On ignore quelle était l'efficacité du chiffre de César à son époque. La première trace de techniques de cryptanalyse date du IXe siècle avec le développement dans le monde arabe de l'analyse fréquentielle[9].

Utilisations

Un chiffre de César, avec un décalage de un, apparaît au dos du Mezuzah[10].

Au XIXe siècle, les pages d'annonces personnelles des journaux étaient parfois utilisées pour la transmission de messages cryptés à l'aide de codes simples. David Kahn donne des exemples d'amants communiquant de manière confidentielle en chiffrant leurs messages à l'aide du chiffre de César dans le quotidien britannique The Times[11]. Le chiffre de César fut encore employé en 1915 : l'armée russe le préférait à d'autres codes plus élaborés mais qui s'étaient révélés trop difficiles d'utilisation pour leurs troupes ; les analystes allemands et autrichiens eurent peu de mal à déchiffrer leurs messages[12]. Le codage utilisé par Enigma se base aussi sur la substitution des lettres, mais en suivant une méthode beaucoup plus complexe.
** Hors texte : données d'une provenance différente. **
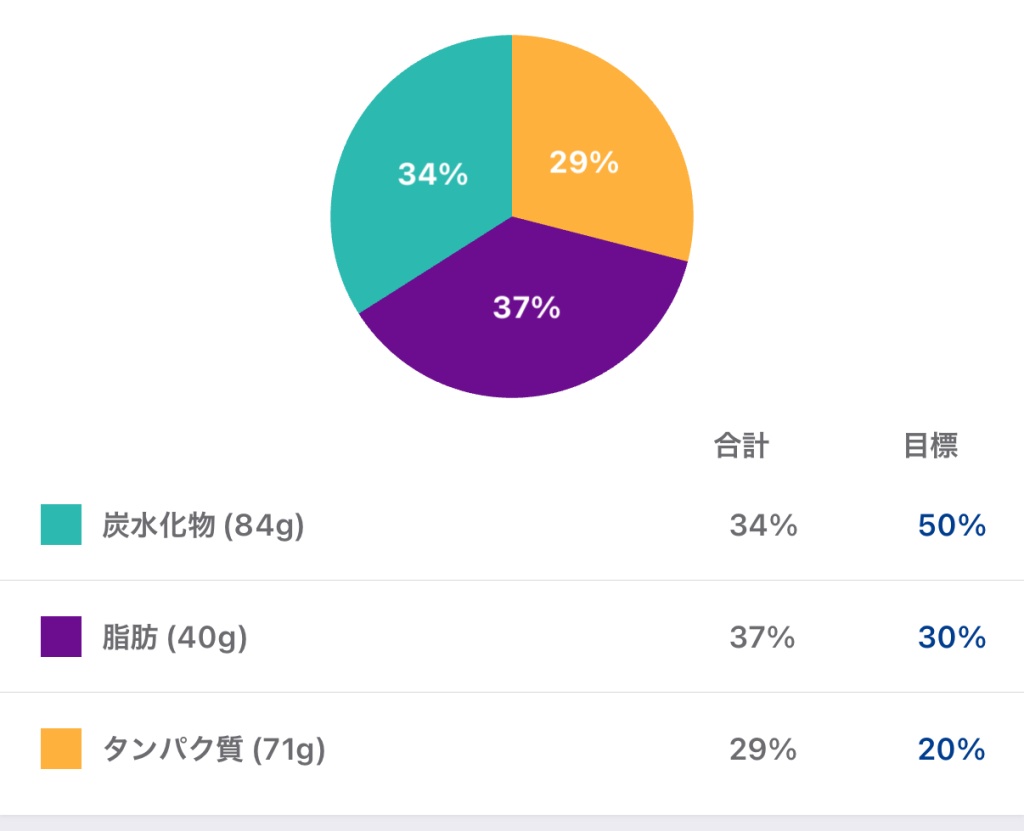Click the 合計 column header
This screenshot has width=1024, height=831.
click(741, 446)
Aujourd'hui, on peut trouver le chiffre de César dans des jouets promotionnels pour enfants. Un tel code avec un décalage de 13 caractères est aussi employé dans l'algorithme ROT13 : cette méthode très simple est utilisée dans certains forums sur Internet pour brouiller tout ou partie d'un texte (comme la chute d'une blague, ou un spoiler), mais pas comme méthode de chiffrement en tant que tel[13].

Le chiffre de Vigenère utilise le chiffre de César mais avec un décalage différent suivant la position de la lettre décalée dans le texte ; la valeur de ce décalage est définie à l'aide d'un mot-clé, chaque lettre du mot-clé désigne le décalage correspondant à sa position dans l'alphabet (0 pour A, 1 pour B etc.). Si la longueur du mot clé est n, toutes les lettres du texte clair en position un multiple de n sont décalées suivant le même entier, de même pour celles en position un multiple de n plus 1, etc. L'utilisation de plusieurs décalages différents rend inopérante l'analyse fréquentielle classique, du moins directement. Des méthodes statistiques plus avancées, utilisant l'indice de coïncidence, permettent cependant de casser le code (voir aussi cryptanalyse du chiffre de Vigenère) .

On peut voir le chiffrement de Vernam (ou « masque jetable ») comme un chiffre de Vigenère où le mot-clé est de même longueur que le texte à chiffrer, choisi de façon complètement aléatoire, et utilisé une seule fois. Il est alors théoriquement incassable, mais difficile à utiliser en pratique.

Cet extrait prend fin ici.